━━ WORKING DATA ━━
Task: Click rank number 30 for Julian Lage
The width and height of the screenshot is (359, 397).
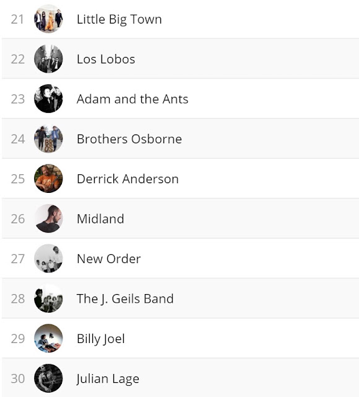Action: coord(18,378)
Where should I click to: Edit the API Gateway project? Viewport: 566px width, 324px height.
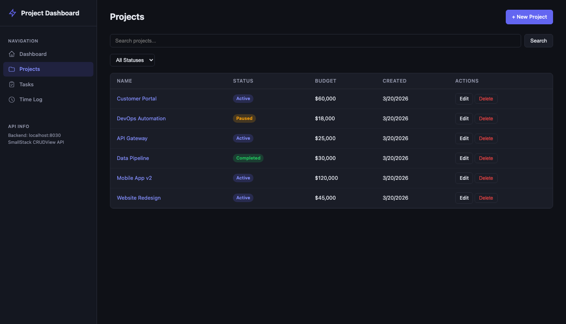coord(464,138)
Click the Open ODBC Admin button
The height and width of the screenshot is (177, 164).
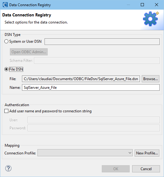[29, 52]
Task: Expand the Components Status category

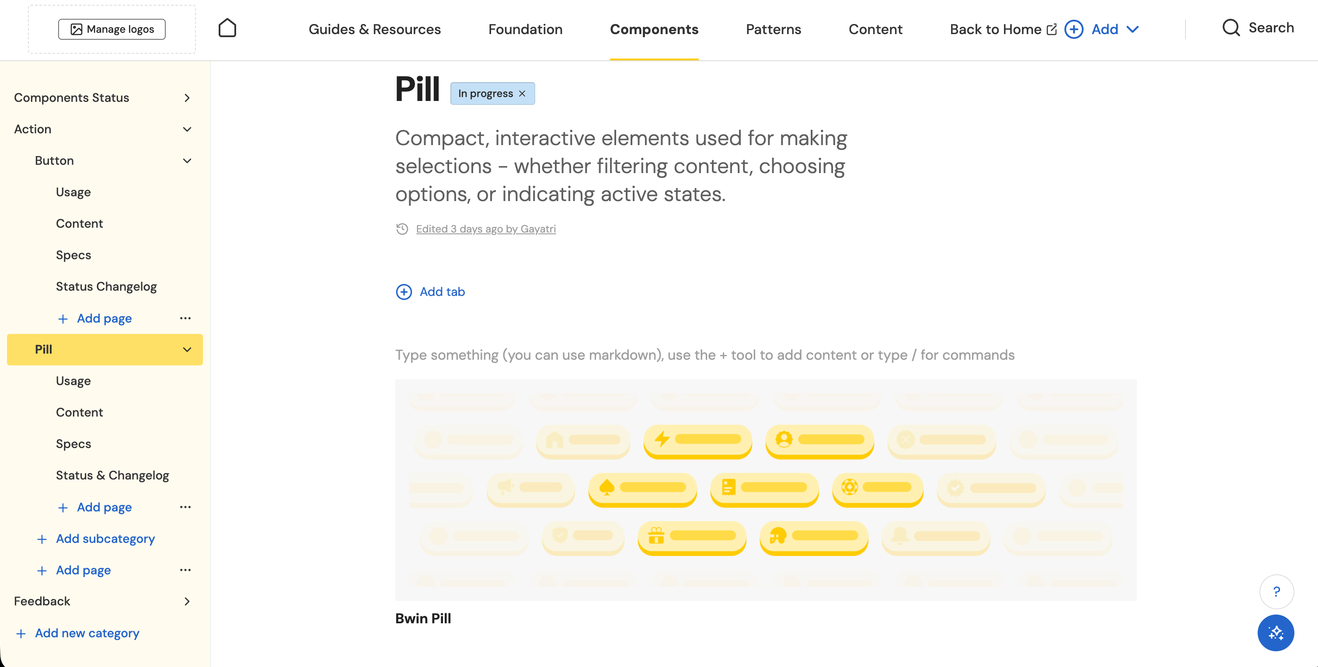Action: pyautogui.click(x=187, y=98)
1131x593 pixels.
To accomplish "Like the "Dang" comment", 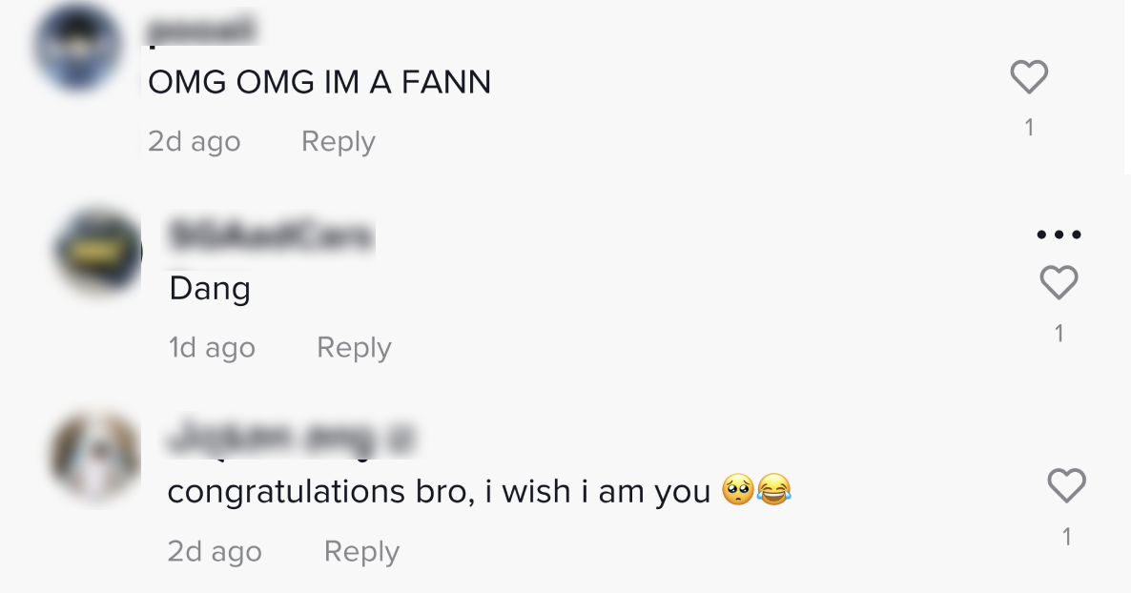I will [x=1059, y=283].
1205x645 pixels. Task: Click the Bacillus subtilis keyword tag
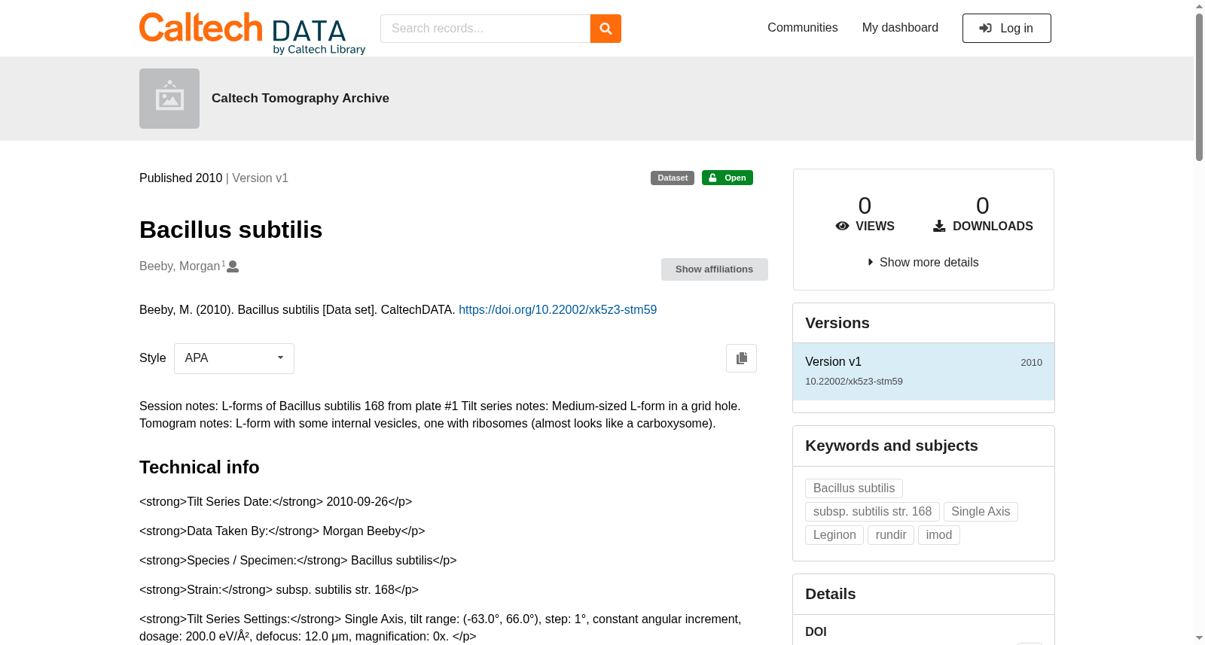click(854, 488)
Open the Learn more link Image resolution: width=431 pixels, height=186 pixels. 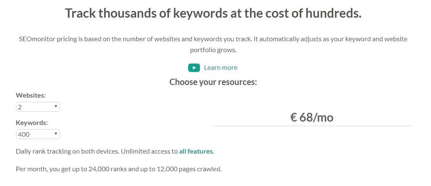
━━━
- [WHAT IS BEING ASKED]
Return everything from the line containing "1205x645 pixels. Task: Click" down to the last of the lines above, reproduced verbatim. Leave the pictures out of your answer.

- [SOLUTION FOR THIS PROBLEM]
1205x645 pixels. Task: Click the Bacillus subtilis keyword tag
click(854, 488)
Open the Learn more link Image resolution: width=431 pixels, height=186 pixels. 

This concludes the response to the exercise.